USC marks 100 years as the Trojans

Friday marked the 100th anniversary of the nickname Trojans to be used to describe USC athletic teams.

The famed moniker was first seen in the Los Angeles Times when sports writer Owen Bird wrote a column previewing a track meet between USC and Occidental College.

“The Oxy Tiger will be seen in action for the first time this season, in the clash with Dean Cromwell’s USC Trojans on the Bovard cinder trail,” Bird said in his column.

In 1912 USC student-athletes ceased to be called the Methodists, Wesleyans and Cardinals.

When asked decades later why he chose the name “Trojans,” Bird said that USC athletes “were facing teams that were bigger and better-equipped, yet they had splendid fighting spirit. The name Trojans fitted them.”

J.K. McKay, senior associate athletic director, said this legacy is what makes the Trojan tradition so unique.

“We definitely take seriously our tradition and remember our past,” McKay said. “I’ve been a Trojan since my dad became the head football coach when I was seven. The ‘Fight On!’ mindset has been an important part of my life ever since.”

To honor the legacy and commemorate the anniversary of the Trojan moniker, the Athletic Department is launching a 100 Years as Trojans celebration, which will feature its own unique logo to be used for various events.

The festivities began Friday as the baseball team defeated Akron and the No. 1 men’s tennis team defeated San Diego State and University of San Diego.

McKay said 2012 marks the anniversary of many important events in USC Athletics’ history.

“There seem to be a lot of anniversaries to celebrate in 2012,” McKay said. “In addition to 100 years as Trojans, 60 years ago my dad led USC to its very first national championship in football. This is also the 50-year anniversary of arguably the most successful Trojan football season in history. The 1972 team that I played on went undefeated the entire season, winning the Rose Bowl and national championship.”

Under the Trojan nickname, USC has won 116 national championships and 393 USC students have competed in the Olympic Games.

Clara Hill, a senior majoring in international relations, said the Trojan name represents not only USC Athletics, but also the university as a whole.

“Everyone I’ve encountered here is ready to take on the next challenge and go the extra mile,” Hill said. “Being a Trojan means fighting on even when things get hard.”

Sam Lejfer, a freshman majoring in business administration and cinematic arts, said the ideals of a Trojan are present in all USC students.

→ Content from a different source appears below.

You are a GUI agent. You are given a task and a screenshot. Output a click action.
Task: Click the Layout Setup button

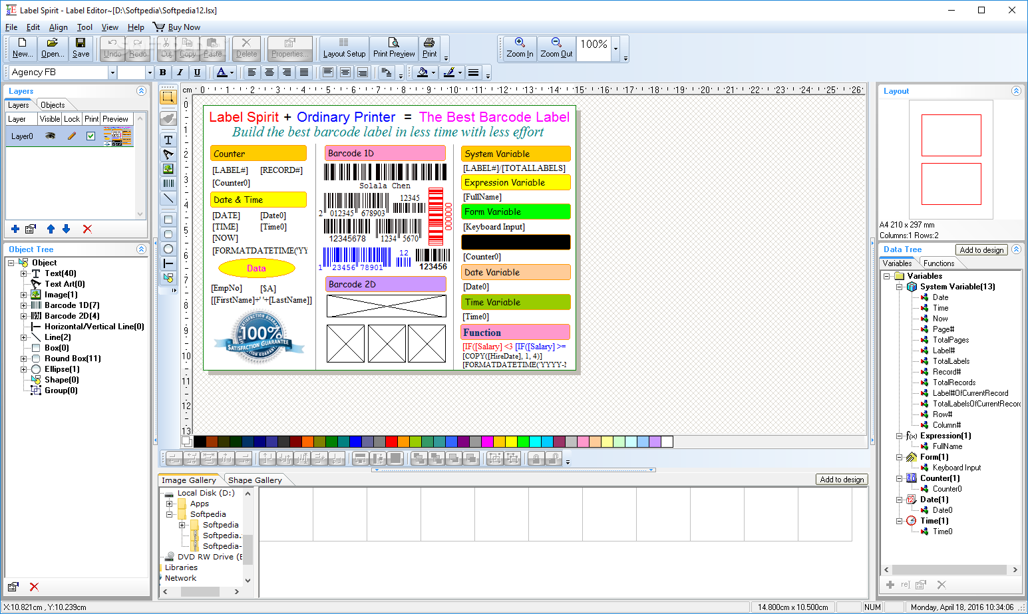point(344,48)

“The name Trojans symbolizes what it means to fight on despite the circumstances,” Lejfer said. “It’s not just a mascot; it’s an ideal embodied in every student.”

1 reply
  1. Jon
    Jon says:

    I beat JK to Trojan status by a couple of years. I was ten when my dad (who was at SC in the twenties), and I went to the Coliseum to see SC play Notre Dame in 1950. We were late. It was cool and foggy. The Coliseum was covered in ivy and the pigeons flew in flocks. We could hear the massive crowd long before we got into the stadium, and once we emerged from a tunnel the noise was stunning because Jim Sears was running a kickoff back for a TD. Gifford and Carmichael also had good afternoons; and Gifford, especially, seemed to be all over the place. Was I stuck on USC from that point on? Just ask anyone who has had to suffer my presence watching SC football.